After playing with settings (PCI-express checkbox, ROM-bar checkbox, CPU type, vfio_iommu_type1.allow_unsafe_interrupts, many other things), I finally got my VM to boot and show the HBA passed through in the (Arch Linux) guest OS (as verified with lspci showing the HBA in the guest). But it turns out this only works maybe 1 out of 5 times when I shut down and restart the VM. 4 out of 5 times the whole proxmox server crashes instantly. When it crashes, there are no errors, just a hard lock up of the proxmox os. Nothing in the journal, nothing in dmesg, nothing in kvm stderr.
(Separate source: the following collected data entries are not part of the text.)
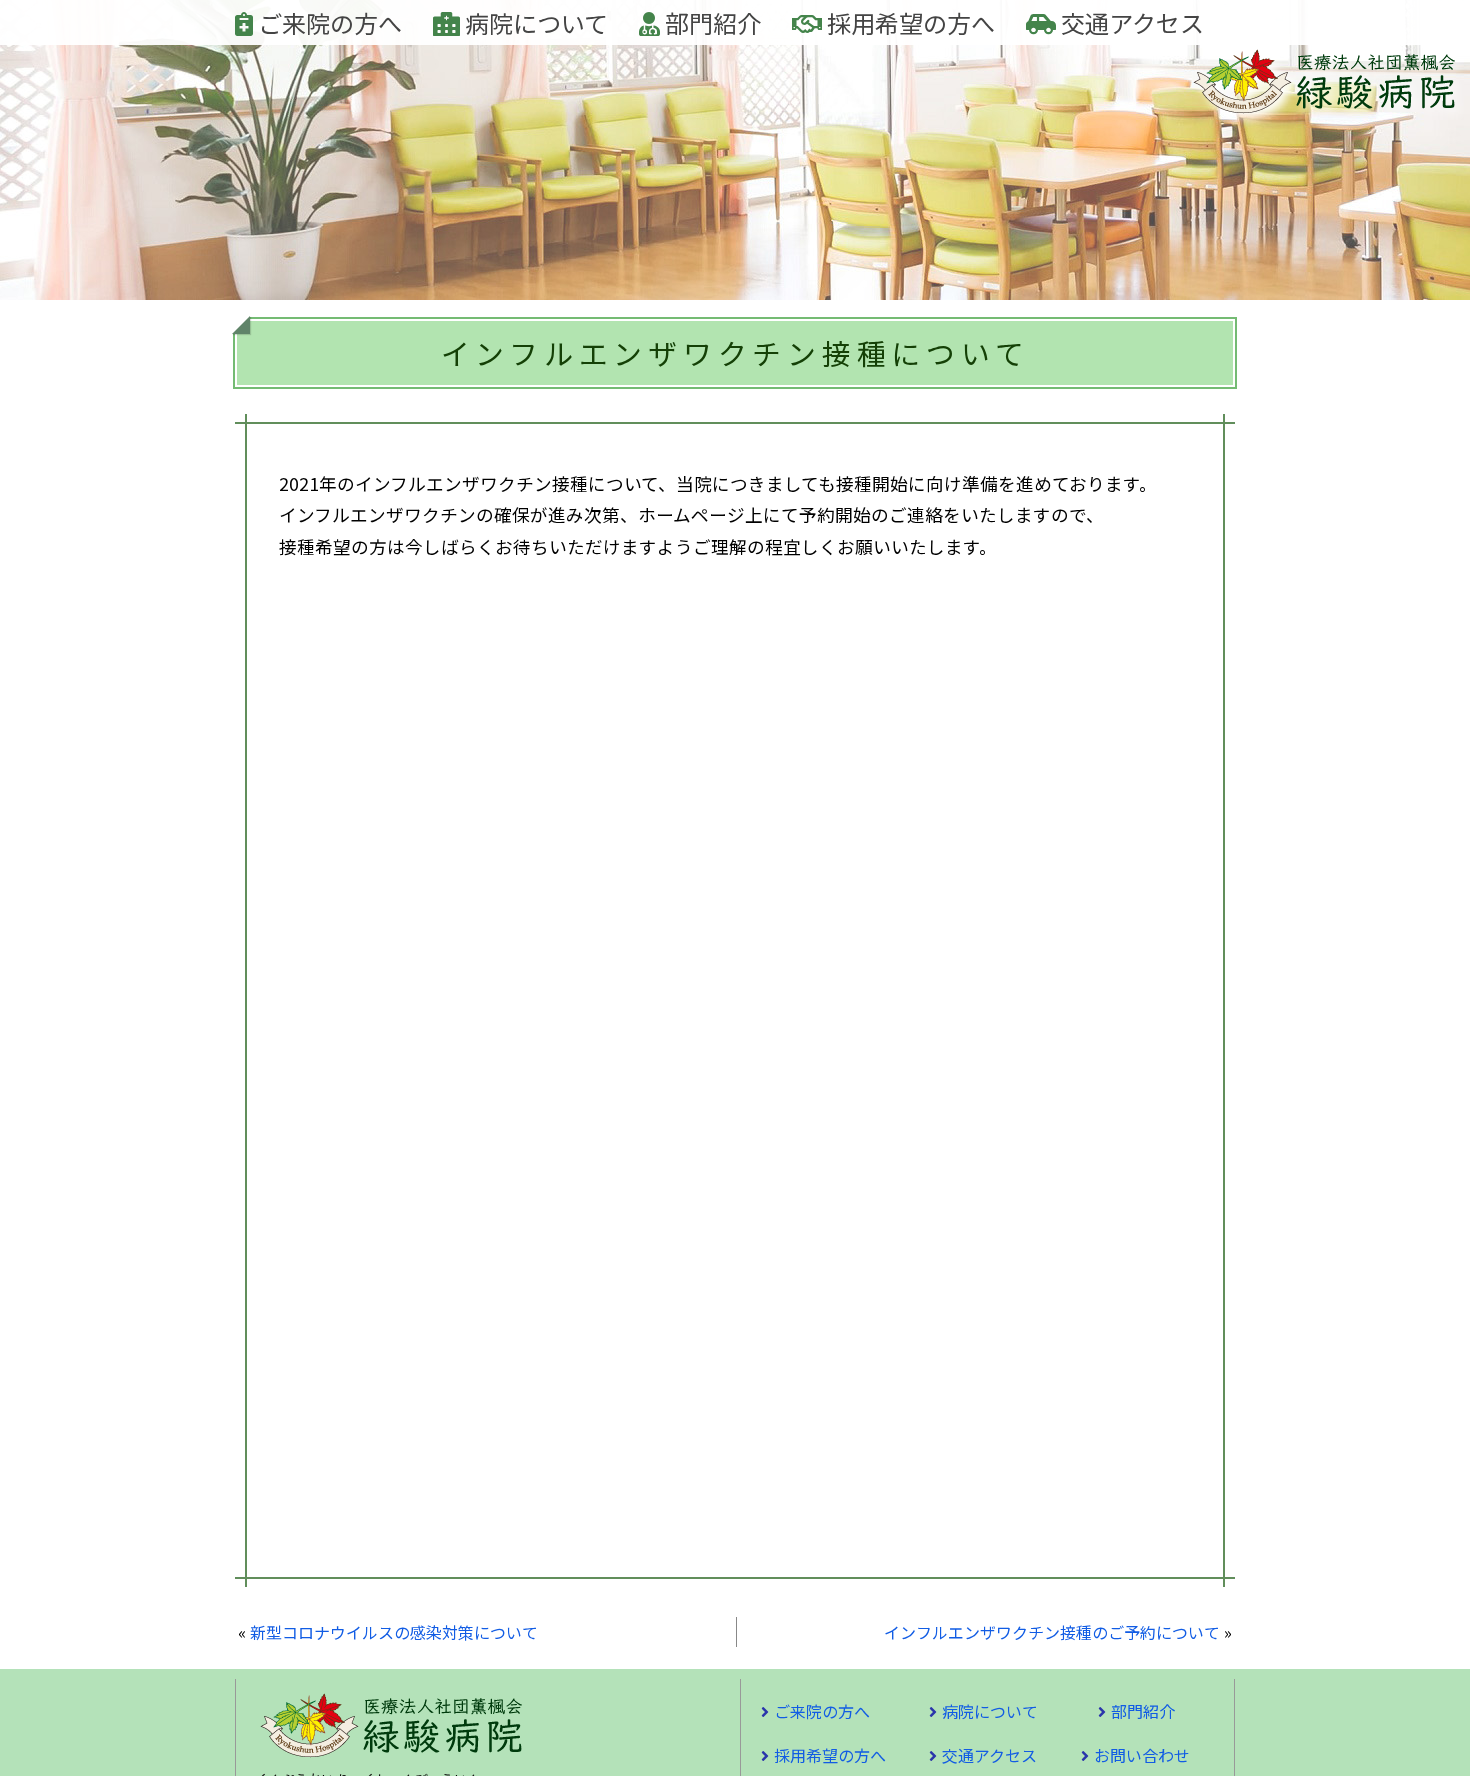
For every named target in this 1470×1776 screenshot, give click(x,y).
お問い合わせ (1142, 1755)
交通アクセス (1130, 22)
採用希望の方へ (908, 22)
Nothing.
The "working" (maybe 1 in 5 vm boots) qemu config looks like this:
Code:
balloon: 0
bios: ovmf
boot: order=ide2
cores: 1
cpu: IvyBridge
efidisk0: local-zfs:vm-103-disk-0,efitype=4m,pre-enrolled-keys=1,size=1M
hostpci0: 0000:61:00
ide2: local:iso/archlinux-2023.07.01-x86_64.iso,media=cdrom,size=832844K
machine: q35
memory: 2048
meta: creation-qemu=8.0.2,ctime=1690173855
name: archbase2
numa: 0
ostype: l26
scsihw: virtio-scsi-single
smbios1: uuid=714c8cd5-e224-4562-846d-1737a1944c64
sockets: 1
vmgenid: 7a0bc34d-13c9-4918-a9d9-75190cd58f2f
When I remove
hostpci0: 0000:61:00 passthrough
line from the qemu config, the VM, as well as the rest of PVE works as expected.What can make a PCI passthrough setup work as expected on some VM boots, but cause the host OS to lock up hard on others with no configuration changes in between?